How then has appellant complied with this statute? It provides that unless the mortgage is recorded, or it or a copy is filed, it shall be void as to subsequent mortgagees in good faith. The Nations mortgages were not recorded. The originals were not filed in conformity with the statute. No copies were filed; the instruments relied upon not being copies of anything. It follows that the statute was not obeyed, its penalty becomes effective, and the mortgages are void as against Lowenstern, who is admittedly a subsequent mortgagee in good faith.
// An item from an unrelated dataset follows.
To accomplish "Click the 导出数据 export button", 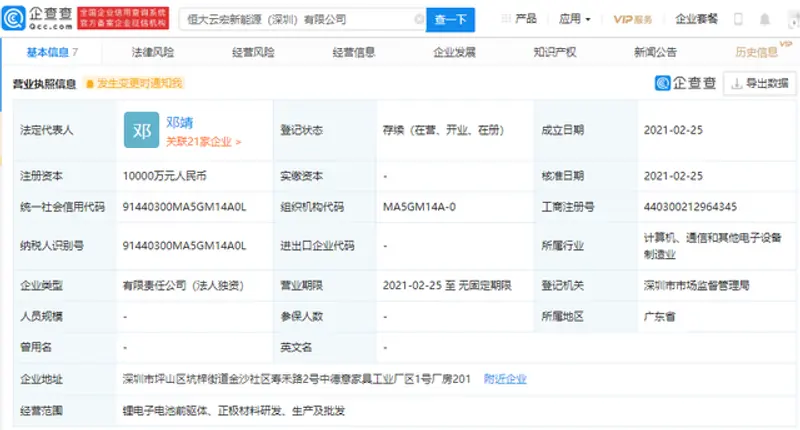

[2] Appellant argues' that the situation was caused, not through his fault, but through the negligence of the clerk, who certified that the instruments left on file were true copies of the originals, which they were not. The clerk executed a false certificate, but that does not excuse appellant from the consequences of his own negligence. The law places a duty of filing a true copy of the mortgage upon the mortgagee, not upon the clerk, and his failure to do so is not remedied by the fact that the clerk wrongly certifies the instrument to be a copy. Cases like Case v. Hargadine, 43 Ark. 144, Covington v. Fisher, 22 Okl. 207, 97 Pac. 617, Keys & Co. v. First National Bank, 22 Ok. 174, 104 Pac. 350, 18 Ann. Cas. 152, and Dabney v. Hathaway, 51 Okl. 658, 152 Pac. 77, cited in appellant’s brief, which hold that the duty of the mortgagee ceases when he delivers to the clerk an instrument properly prepared, and that he is not responsible for the neglect or omissions of the recording officer, are not in point here. In those cases the person tendering the instrument for record had done all that the law required of him. The errors or ommissions in recording were attributable to the officer only. Here appellant himself has not complied with the statute.

[3] The clerk did keep the minute book prescribed by section 5 of the act, and entered in it the required facts as to the various mortgages. Appellant claims that the information contained in this book was available to appellee, and sufficient to put him on notice. But we are dealing with constructive, not actual, notice. If it were shown that appellee saw this book and thus obtained information of the existence of the mortgages, it may be that he would be put upon inquiry to the same extent as though he received the same information from some other reliable source. We do not decide that feature in this case, for the circumstances, do not require it. In dealing with constructive notice under recording acts, we can go no further than the statute itself. It does not make this book, or the statements contained in it, constructive notice to any one, confining that result to the filing or recording of the proper instruments, and to that alone. When such finding is lacking, constructive notice does not arise under the law. In this respect this case is similar to McBee v. O’Connell, 16 N. M. 469, 120 Pac. 734, and Vorenberg v. Bosserman, 17 N. M. 433, 130 Pac. 438, in which it was held that the recording of an instrument not entitled to record, because not acknowledged, was not constructive notice.

What has been said disposes of the only points argued in appellant’s brief. It follows that the judgment of the district court should be affirmed; and it is so ordered.

RAYNOLDS, C. J., and PARKER, J., concur.